Dalam selebarannya menuliskan, di berlakukannya Undang-Undang Penanaman Modal Asing (UUPMA) kerja sama asing dimasa orde baru menjadi pintu masuknya pemodal asing menguras sumberdaya alam (SDA) yang terdapat di indonesia yang mengakibatkan Indonesia mengalami ketergantungan ke negara pemodal.
Adanya pasal 33 ayat 3 yang mengatur tentang tanah, air dan udara sepenuhnya diperuntuhkan untuk kemakmuran rakyat cukup bertentangan dengan UUPMA itu sendiri.
Intimidasi dan kriminalisasi terhadap petani masih sering terjadi. Konflik agraria antara petani dan pihak perkebunan sampai hari ini belum terselesaikan.
Nawa Cita 9 agenda proritas Jokowi-JK menuju Indonesia berdaulat secara politik, serta mandiri di bidang ekonomi dan berkepribadian dalam budaya itu kemudian gagal.
Sistem politik hari ini masih ada campur tangan asing begitu pulu dengan kemandirian secara ekonomi sampai hari ini Indonesia masih menjadi negara yang langganan impor negara asing yang masih terjadi di tahun 2018, seperti beras, garam kita masih impor dari negara asing.

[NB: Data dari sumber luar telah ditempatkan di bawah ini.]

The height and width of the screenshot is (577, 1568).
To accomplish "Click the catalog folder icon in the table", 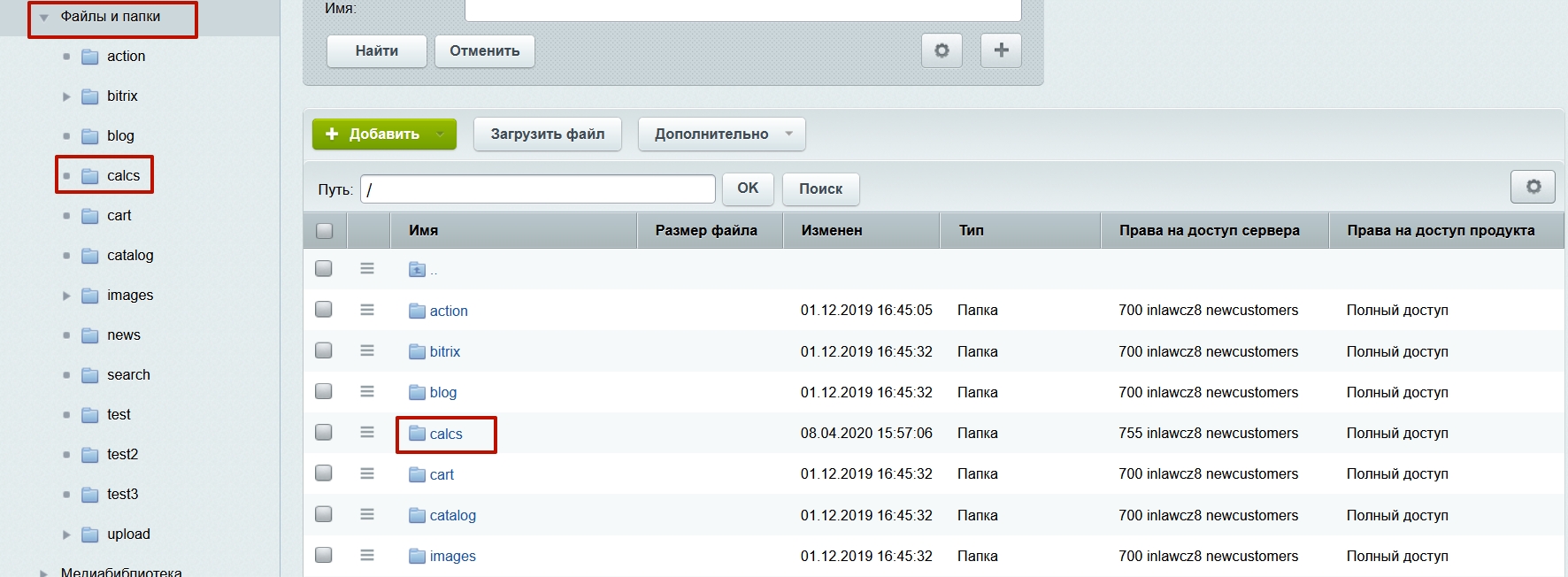I will pyautogui.click(x=418, y=515).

Konflik agraria kerap terjadi di Sulawesi Barat dengan adanya pembangunan infrastruktur dan perluasan perusahaan sawit, seperti di Pasangkayu dan Mamuju Tengah. Konflik agraria juga mengancam di Mamuju dengan hadirnya perusaahan PT. Bara Indoco dan tambang uranium, perusahaan swasta lainnya.
Dalam tuntutannya FPPI Mamuju meminta, stop kriminalisasi petani, tanah untuk rakyat, tolak investasi asing, sejahterakan petani melalui UU No. 19 Tahun 2013, stop alih fungsi lahan, tolak tambang uranium, cabut izin PT. Bara Indoco di Sulawesi Barat, stop impor beras, turunkan harga BBM dan perjelas peta hak guna usaha (HGU) yang ada di Provinsi Sulawesi Barat.